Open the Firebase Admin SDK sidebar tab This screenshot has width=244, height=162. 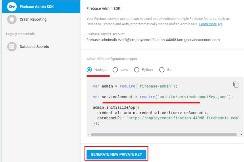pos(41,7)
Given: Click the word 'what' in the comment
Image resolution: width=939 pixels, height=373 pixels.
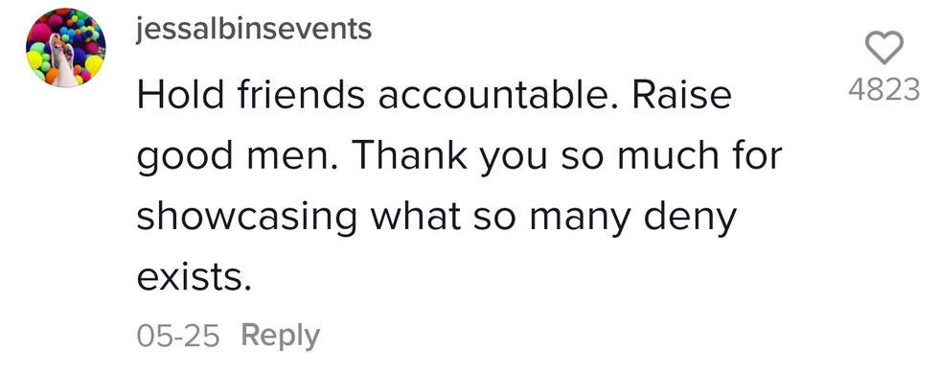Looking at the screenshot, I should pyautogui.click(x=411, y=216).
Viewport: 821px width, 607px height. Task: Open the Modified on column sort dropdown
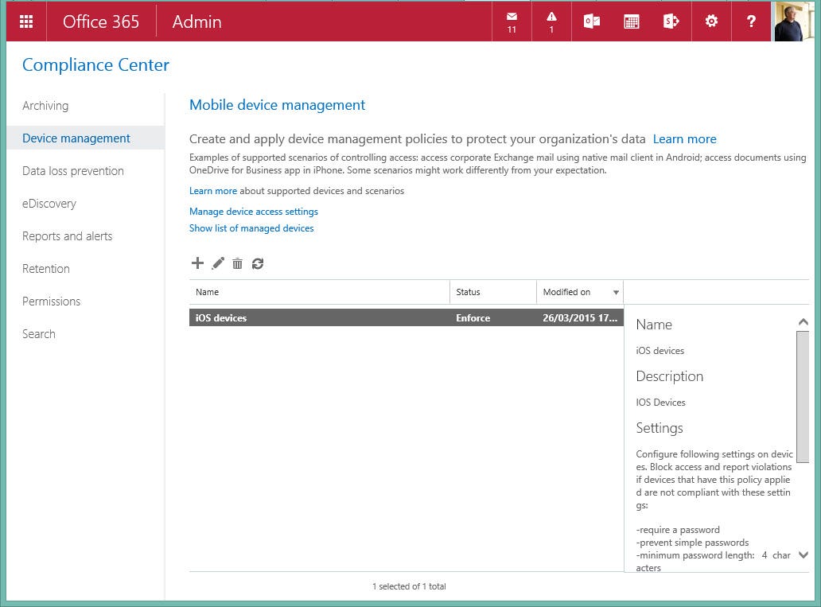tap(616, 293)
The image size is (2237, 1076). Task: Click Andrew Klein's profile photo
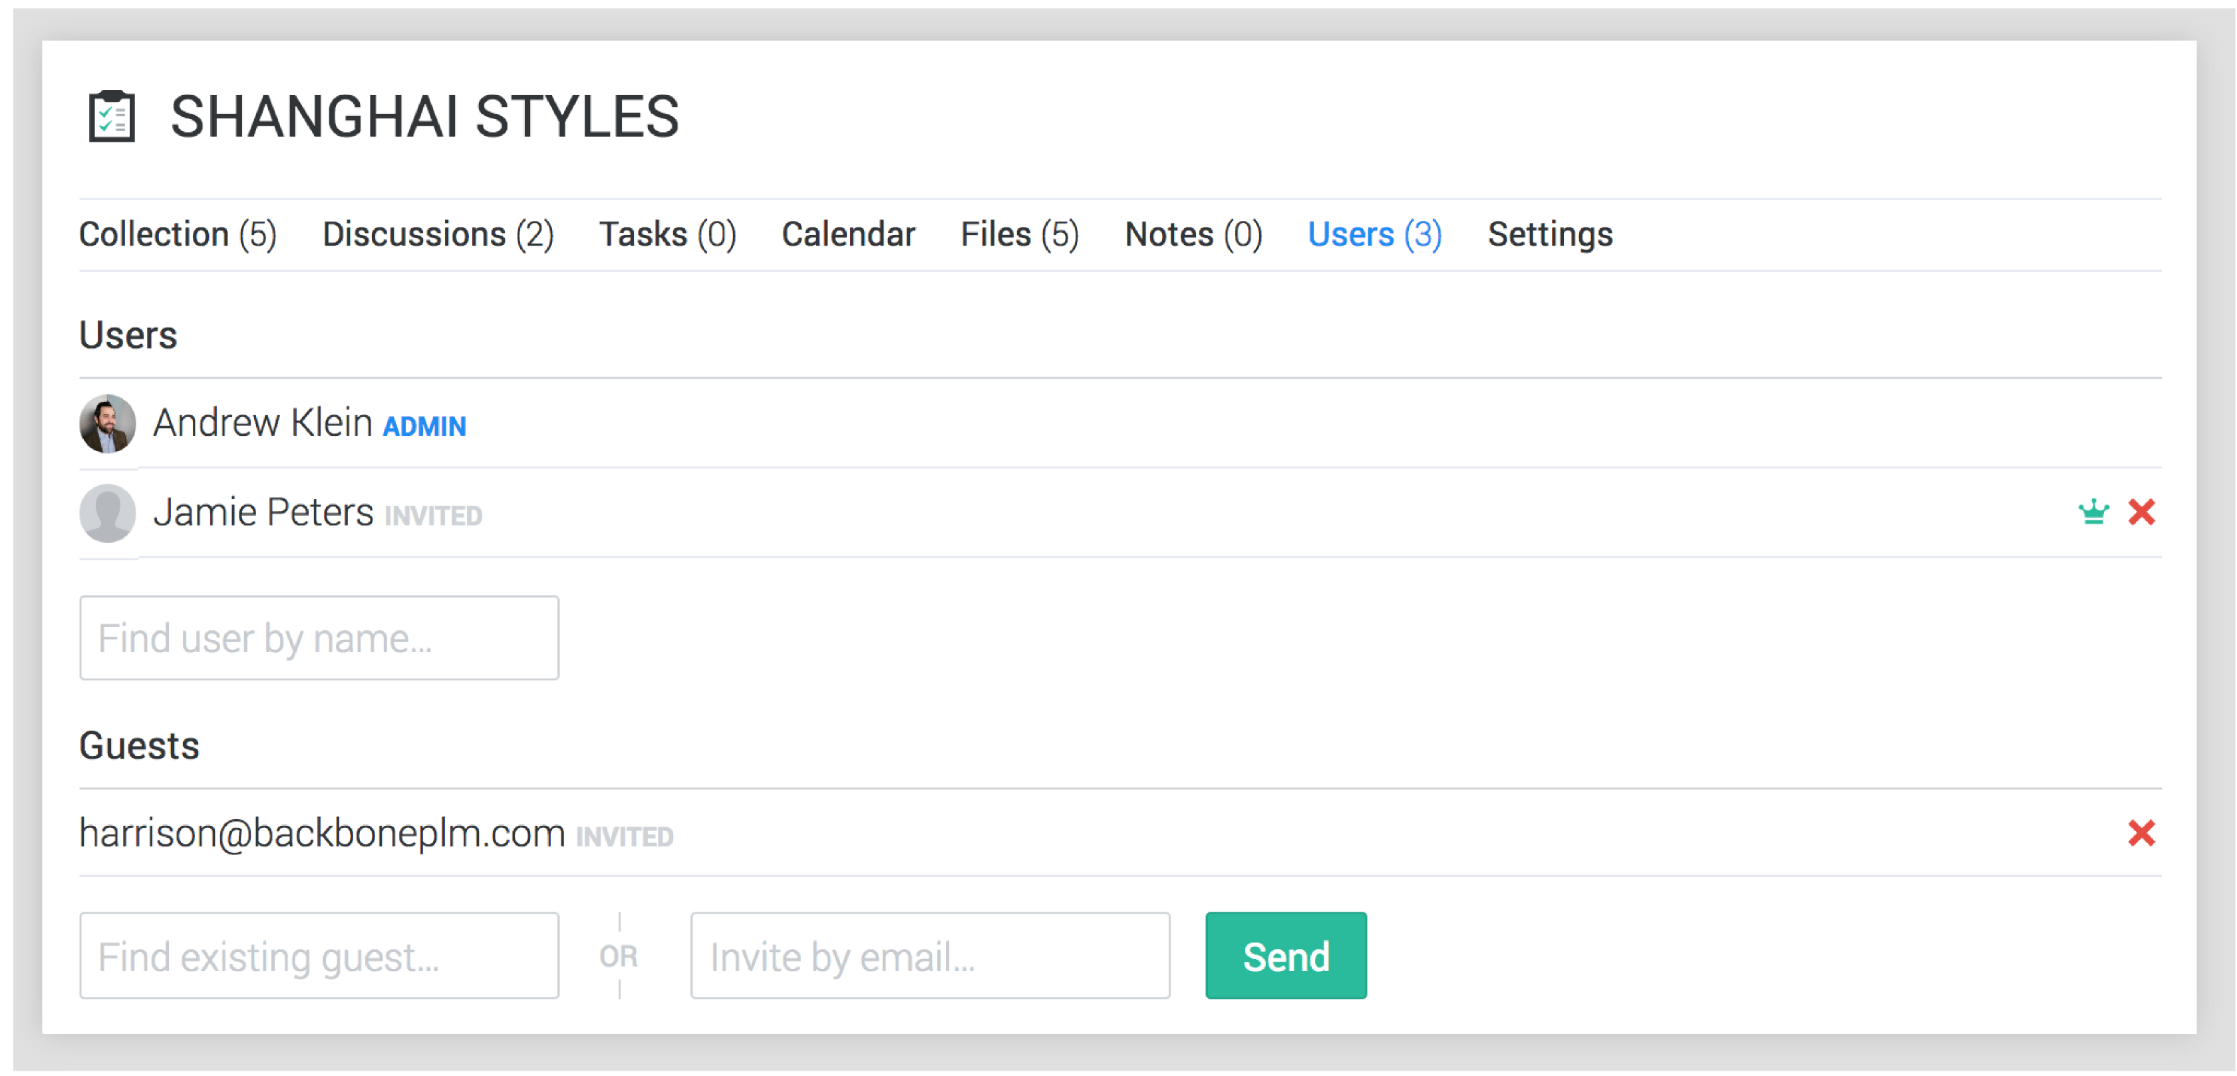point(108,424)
++++++
WORK REQUIRED »
Beginning with the line that contains "The image size" and ending with the final line of the entries, every line must be copied exactly; the pictures must not.

ANSWER FOR THIS EXERCISE »
The image size is (2237, 1076). Task: Click Andrew Klein's profile photo
point(108,424)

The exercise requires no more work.